A global framework to estimate urban spatial cycling patterns based on crowdsourced data
A new AI-powered model weights Strava's heatmap with POI data to estimate cycling volumes in cities lacking official counts.
A team of researchers from the University of Helsinki and Aalto University has published a novel framework that leverages AI and crowdsourced data to create a global picture of urban cycling. The study, 'A global framework to estimate urban spatial cycling patterns based on crowdsourced data,' addresses a critical data gap in sustainable mobility planning by repurposing the openly accessible Strava Global Heatmap. Traditionally, cycling research has been hampered by inconsistent, inaccessible, or non-existent official count data, making large-scale comparative analysis difficult. This new method provides a standardized, low-effort alternative for cities worldwide.
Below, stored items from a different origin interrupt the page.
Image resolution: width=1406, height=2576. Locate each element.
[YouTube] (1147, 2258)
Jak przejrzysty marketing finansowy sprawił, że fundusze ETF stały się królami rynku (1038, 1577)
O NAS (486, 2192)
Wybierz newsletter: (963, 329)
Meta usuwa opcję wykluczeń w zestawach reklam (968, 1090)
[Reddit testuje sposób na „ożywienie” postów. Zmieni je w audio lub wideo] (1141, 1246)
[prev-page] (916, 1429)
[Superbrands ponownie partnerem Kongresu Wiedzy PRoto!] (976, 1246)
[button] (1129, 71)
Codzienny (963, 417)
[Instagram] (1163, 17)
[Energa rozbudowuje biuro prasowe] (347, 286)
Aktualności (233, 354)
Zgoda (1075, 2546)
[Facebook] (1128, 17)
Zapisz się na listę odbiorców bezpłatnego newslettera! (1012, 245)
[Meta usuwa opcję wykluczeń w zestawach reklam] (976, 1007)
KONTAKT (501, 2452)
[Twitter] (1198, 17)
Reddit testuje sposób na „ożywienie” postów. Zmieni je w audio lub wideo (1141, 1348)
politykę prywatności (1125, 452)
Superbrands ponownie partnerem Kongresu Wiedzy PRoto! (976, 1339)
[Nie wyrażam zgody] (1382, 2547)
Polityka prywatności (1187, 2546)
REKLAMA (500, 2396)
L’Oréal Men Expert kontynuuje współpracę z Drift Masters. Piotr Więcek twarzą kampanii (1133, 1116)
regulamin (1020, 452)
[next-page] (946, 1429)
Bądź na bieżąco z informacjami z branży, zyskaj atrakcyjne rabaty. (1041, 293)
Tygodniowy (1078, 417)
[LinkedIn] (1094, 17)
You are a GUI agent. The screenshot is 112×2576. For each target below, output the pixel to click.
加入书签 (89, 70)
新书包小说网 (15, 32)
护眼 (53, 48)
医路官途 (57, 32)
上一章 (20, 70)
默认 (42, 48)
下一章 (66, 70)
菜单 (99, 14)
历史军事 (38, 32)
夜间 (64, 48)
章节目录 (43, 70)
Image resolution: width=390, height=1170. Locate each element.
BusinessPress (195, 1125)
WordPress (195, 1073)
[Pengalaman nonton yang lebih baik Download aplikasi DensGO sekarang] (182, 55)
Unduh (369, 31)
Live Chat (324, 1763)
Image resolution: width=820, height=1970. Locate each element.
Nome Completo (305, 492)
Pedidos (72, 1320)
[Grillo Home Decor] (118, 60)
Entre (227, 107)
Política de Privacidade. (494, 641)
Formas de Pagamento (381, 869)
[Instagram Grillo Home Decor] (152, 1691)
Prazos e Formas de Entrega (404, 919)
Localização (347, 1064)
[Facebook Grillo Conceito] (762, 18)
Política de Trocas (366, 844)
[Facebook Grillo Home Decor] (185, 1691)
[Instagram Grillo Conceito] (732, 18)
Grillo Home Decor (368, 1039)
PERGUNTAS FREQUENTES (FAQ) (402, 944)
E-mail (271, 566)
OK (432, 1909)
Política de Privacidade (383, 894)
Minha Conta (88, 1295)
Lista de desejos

The core technical innovation involves refining the raw Strava heatmap—which shows relative cycling intensity—by weighting it with local population density and, more effectively, with counts of Points of Interest (POIs) like shops and services. When validated against physical cycle counter data from 29 global cities, the POI-weighted model showed strong correlations, particularly in European and North American East Coast cities, with most achieving p > 0.8. The framework's accuracy improves in cities with a higher existing cycling modal share. This tool enables urban planners and researchers to generate categorical volume estimates and conduct consistent, large-scale analyses, directly supporting data-driven decisions for bike lane investments and network planning where traditional data is lacking.
- Framework weights Strava's open Global Heatmap with local POI and population data to estimate cycling volumes.
- Validated in 29 cities, achieving correlation coefficients >0.7, and often >0.8, with physical counter data.
- Enables low-effort, consistent large-scale analysis for urban planning where official cycling data is sparse or unavailable.
Why It Matters
Provides cities with a powerful, data-driven tool to plan cycling infrastructure and accelerate sustainable mobility transitions.